Mojo vs. Rust: is Mojo 🔥 faster than Rust 🦀 ?

February 12, 2024

Jack Clayton

AI Developer Advocate

Mojo is built on the latest compiler technology in MLIR, an evolution of LLVM which Rust lowers to, and so it can be faster. It depends largely on the skill of the programmer and how far they're willing to go with optimizations. Mojo's goal as a language, is to meet Python developers where they are, and allow them to learn some new tricks to optimize their code to the performance limits of any hardware.

Blogs and Benchmarks

Over the weekend, Netflix engineer and Rust advocate @ThePrimeagen released a reaction video to a community guest blog we published: Outperforming Rust ⚙️ DNA sequence parsing benchmarks by 50% with Mojo 🔥. The blog post stirred up some controversy, Rust is being positioned as a potential successor to the dominant languages in AI, which are currently Python and C++. This was @ThePrimeagen's take on Mojo vs. Rust for the future of AI programming:

If Mojo is [legitimate], I think Mojo will win, just hands down. And the reason Mojo will win, is you don't change the paradigm of any acclimated or proficient individual. You just have to learn a bit more, and you get amazing performance. If Mojo compiles fast, and it looks like a language you're already familiar with, and it's really close to being the same speed, I just don't see how you're going to make that sell [for Rust].

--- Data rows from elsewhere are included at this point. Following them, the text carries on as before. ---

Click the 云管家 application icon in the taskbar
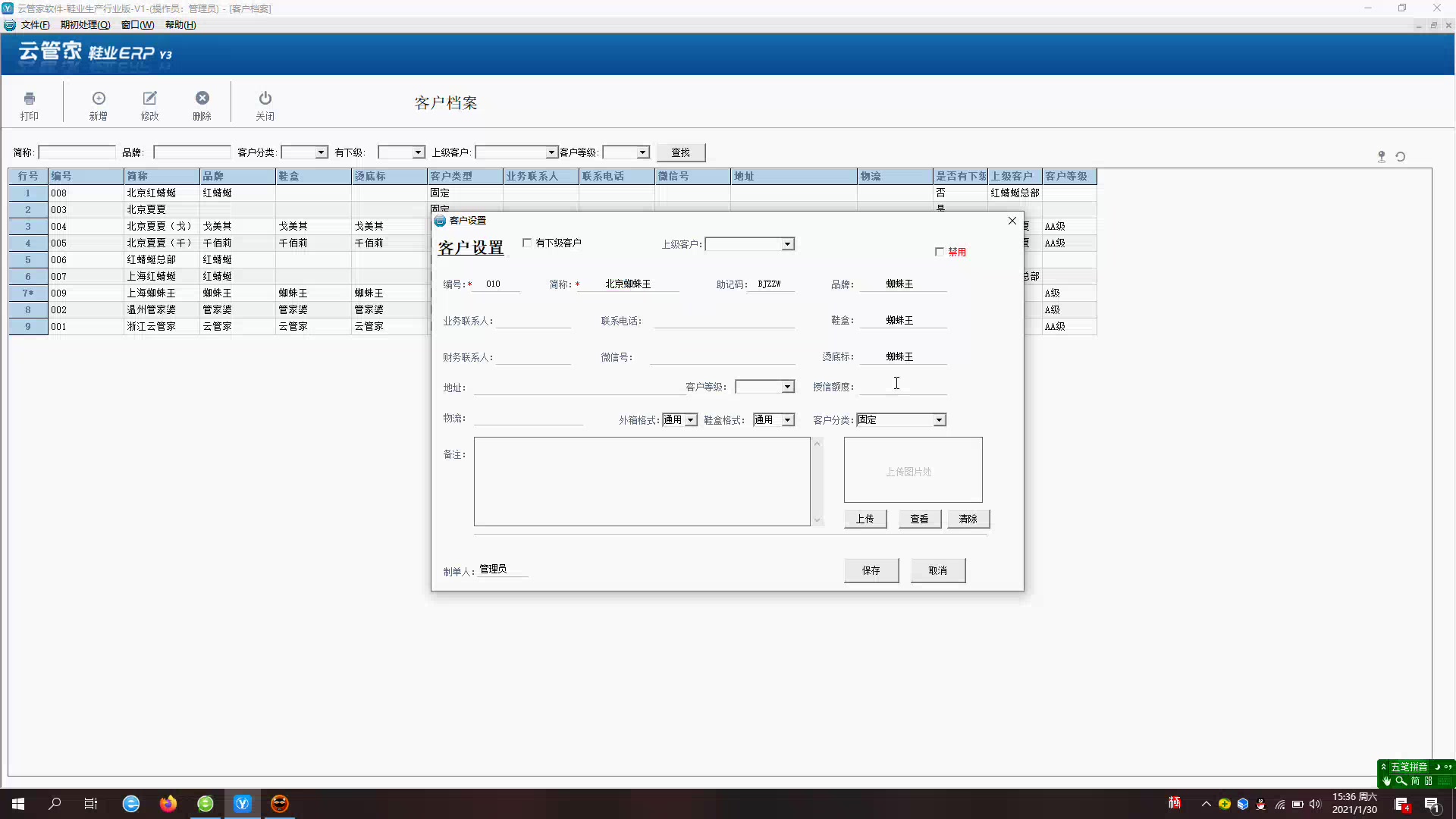click(x=243, y=803)
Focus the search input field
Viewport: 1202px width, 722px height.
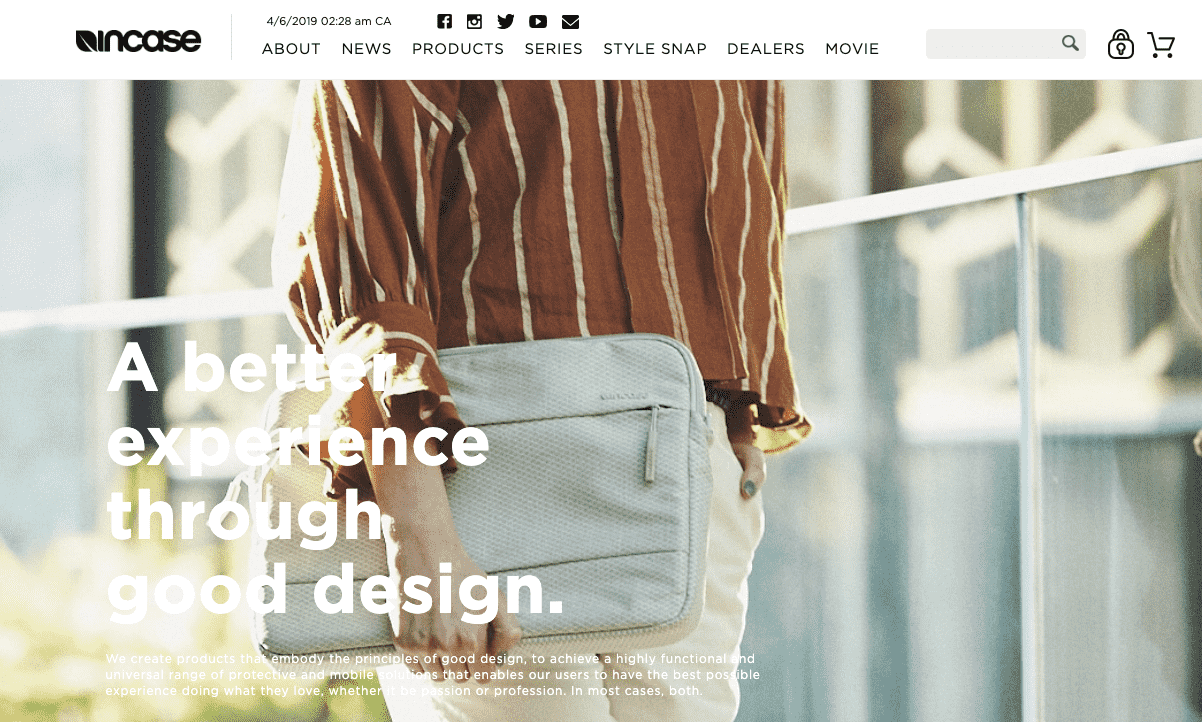click(993, 44)
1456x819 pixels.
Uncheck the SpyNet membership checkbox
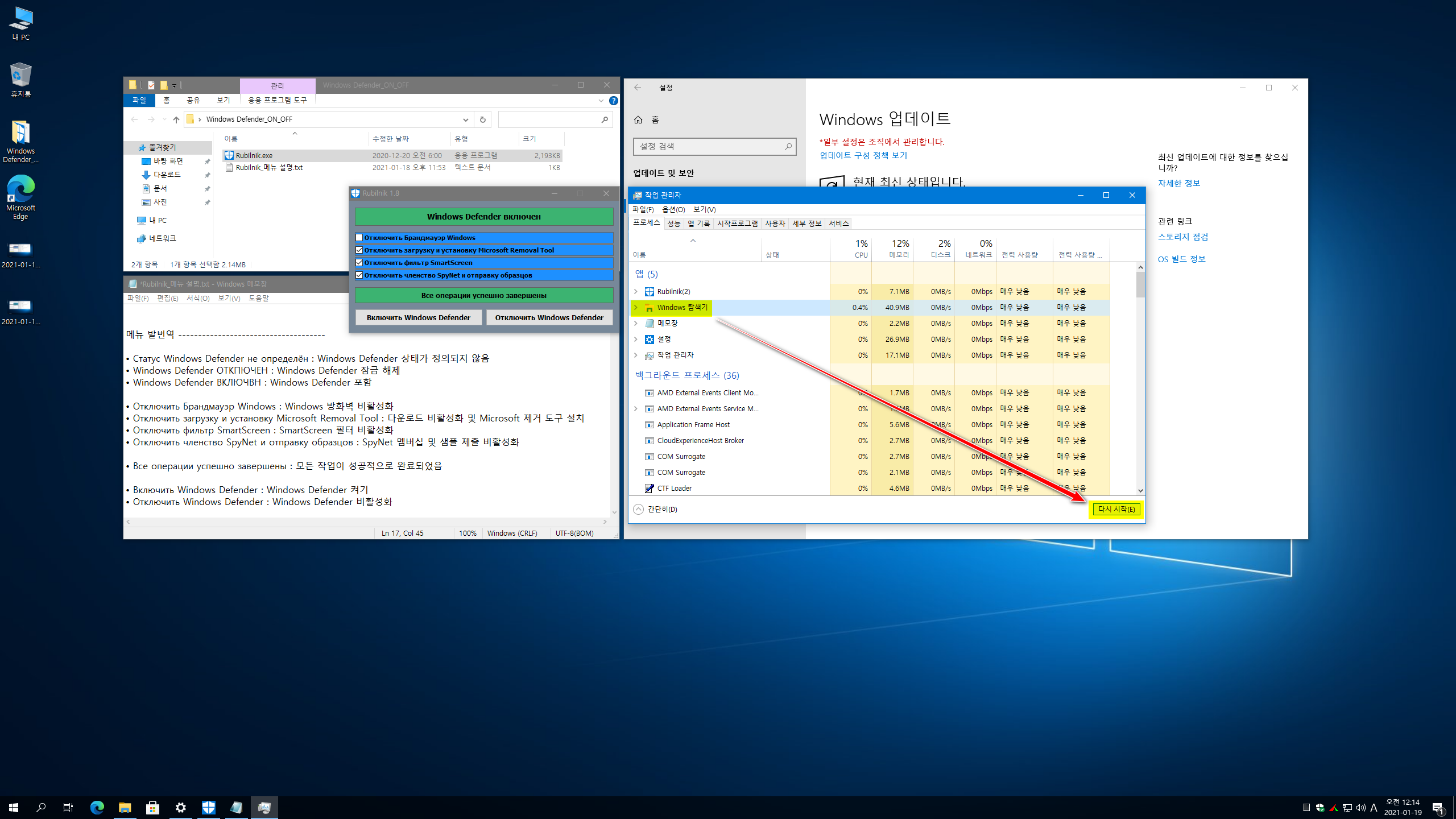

Following his comment, Luca Palmieri, respected Rustacean and author of Zero to Production in Rust, replied on X:

Mojo: our goal

Mojo aims to be intuitive to learn for Python developers. As Mohamed showed, he was able to learn Mojo and optimize an algorithm using SIMD in a matter of weeks as a side project. While this article is focused on performance differences, the points that @ThePrimeagen and Luca Palmieri made are important to us. We are heavily focused on AI, where a three-language problem exists, and where CPU+GPU programmability is so important across hardware. But lets not forget, the real goal of Mojo is lifting the worlds most popular AI language in Python, and empowering developers everywhere with incredible performance, hardware portability, and programmability.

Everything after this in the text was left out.